The golden hamsters were vaccinated with DNA vaccines at week 0 and week 2, and then boosted with VVT vector vaccines at week 6. Following challenge with the SARS-CoV-2 XBB (RY166) at week 8, Figure 4A. Starting from the second day after challenged with the SARS-CoV-2 XBB (RY166), the body weight of the hamsters began to decline. In the vaccine groups, the hamsters’ body weight ceased to decline on the fifth day and started to increase on the sixth day. In contrast, the hamsters in the PBS control group experienced a persistent decline in body weight, initiating from the second day and continuing until the sixth day, with a weight reduction nearly 10% (Figure 4B). The results indicated that, starting from the fourth day post-challenge, the viral load in the pharyngeal swabs of hamsters began to decline. Compared to the PBS control group, a more reduction in viral load was observed in the pharyngeal swabs of hamsters in the vaccine group (Figure 4C). On the eighth day, the geometric mean titer (GMT) of viral load in the trivalent vaccine group dropped to 91 copies/mL. The viral load GMT in the PBS group was approximately 19-fold higher than that in the trivalent vaccine group (P = 0.0283) and was more than 8-fold higher than that in the COVID-19 vaccine group. After challenge with SARS-CoV-2 XBB (RY166), the vaccine group of hamsters exhibited a fast decline in virus load in the trachea and lung tissues compared to the control group (Figures 4D, E).

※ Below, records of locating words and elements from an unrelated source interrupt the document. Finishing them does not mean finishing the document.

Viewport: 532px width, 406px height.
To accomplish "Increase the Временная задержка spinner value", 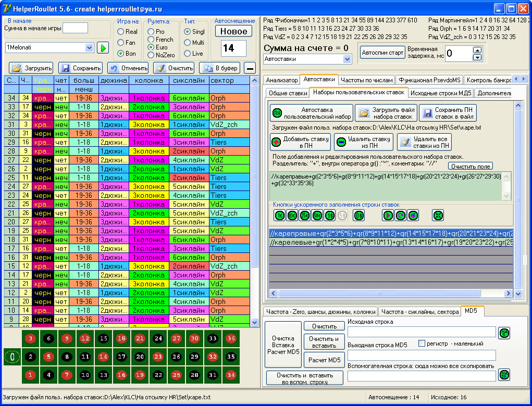I will (477, 50).
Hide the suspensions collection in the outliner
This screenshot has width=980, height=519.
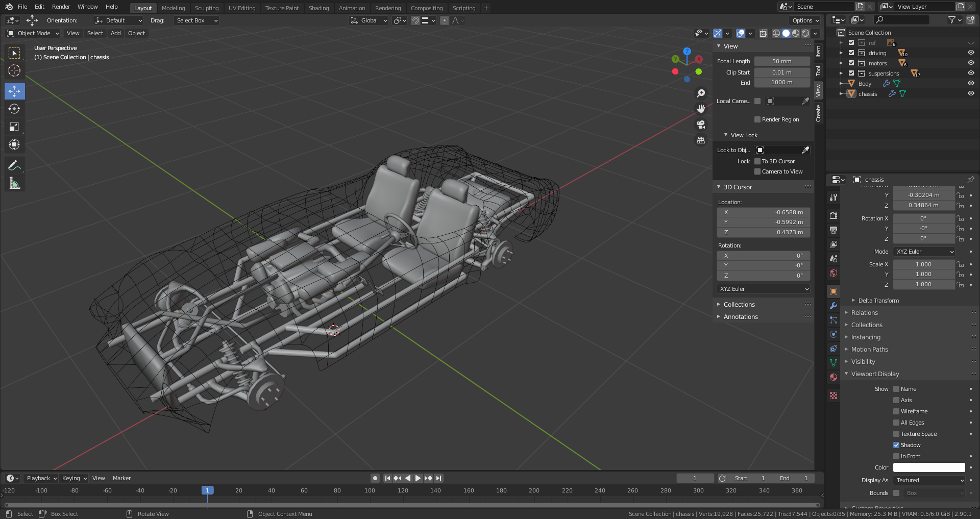971,73
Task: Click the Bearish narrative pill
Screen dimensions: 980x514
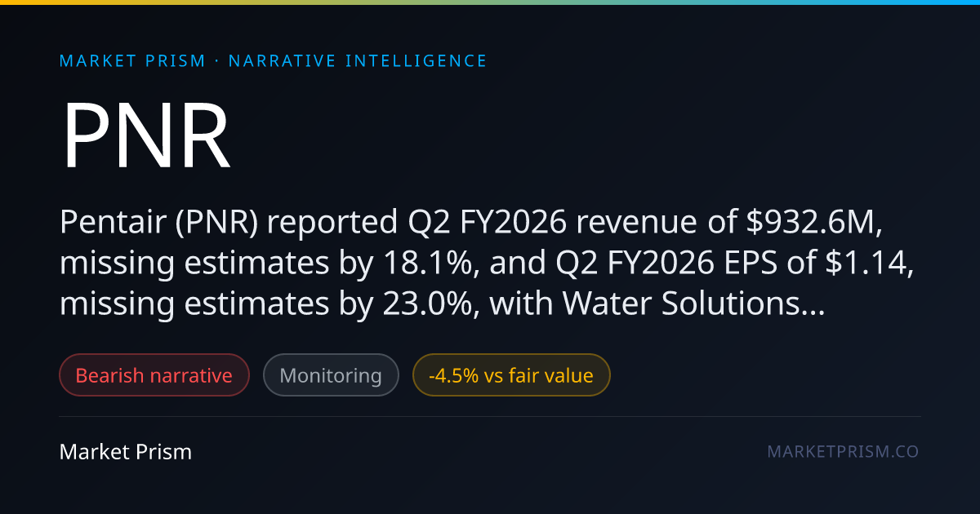Action: coord(154,375)
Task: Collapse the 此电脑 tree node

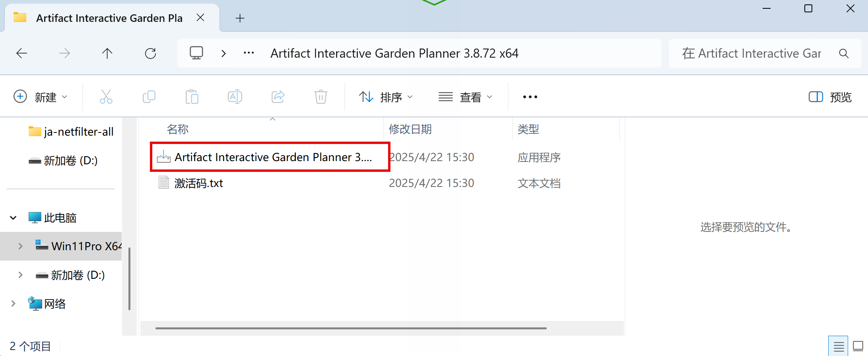Action: (13, 218)
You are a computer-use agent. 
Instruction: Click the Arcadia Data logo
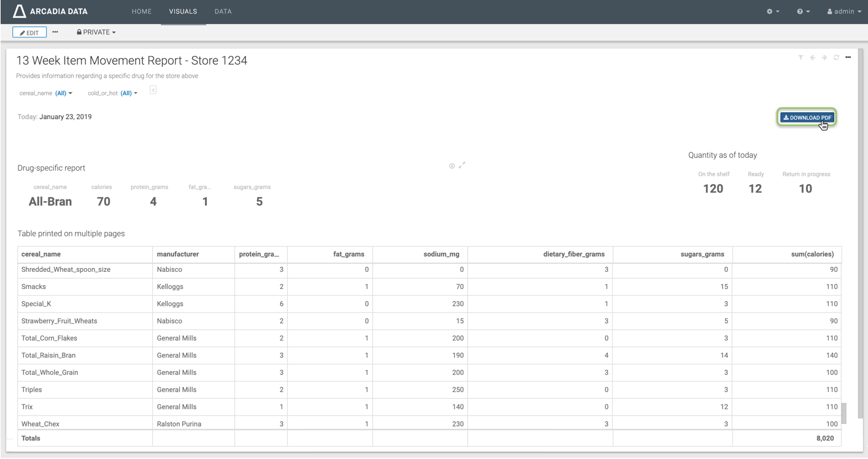point(50,11)
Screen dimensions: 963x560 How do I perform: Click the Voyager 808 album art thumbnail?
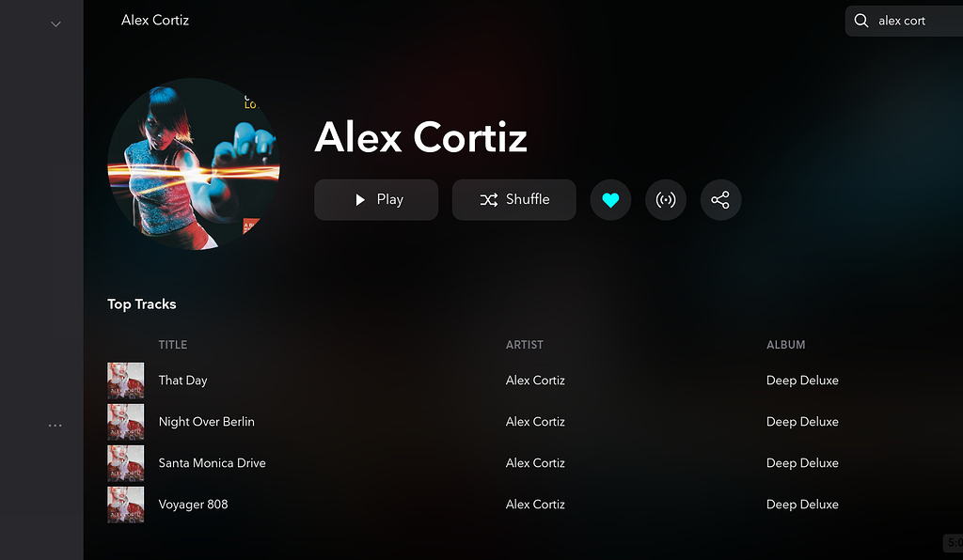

After challenge with the SARS-CoV-2 XBB variant, golden hamsters exhibited the maximum body weight loss on days 5–6 post-infection, therefore, lung tissue samples on day 5 were used for pathological section examination. Overall, among the three experimental groups, the PBS control group exhibited severe pulmonary pathological lesions, characterized by marked thickening of the alveolar septa and a substantial infiltration of monocytes and lymphocytes (Figure 5A). In contrast, the SARS2-DNA/VTT group exhibited the mildest pathological damage: the epithelial structures of the bronchi and bronchioles remained largely intact, with only mild inflammatory manifestations such as focal infiltration of monocytes and lymphocytes observed in the alveolar septa (Figure 5B). As for the Trivalent-DNA/VTT group, multiple small patchy pulmonary consolidations were detected, and the extent of inflammatory injury was slightly more severe than that in the SARS2-DNA/VTT group (Figure 5C). Collectively, these results demonstrate that vaccination can effectively mitigate lung injury induced by the SARS-CoV-2 XBB variant in golden hamsters (Figure 5D).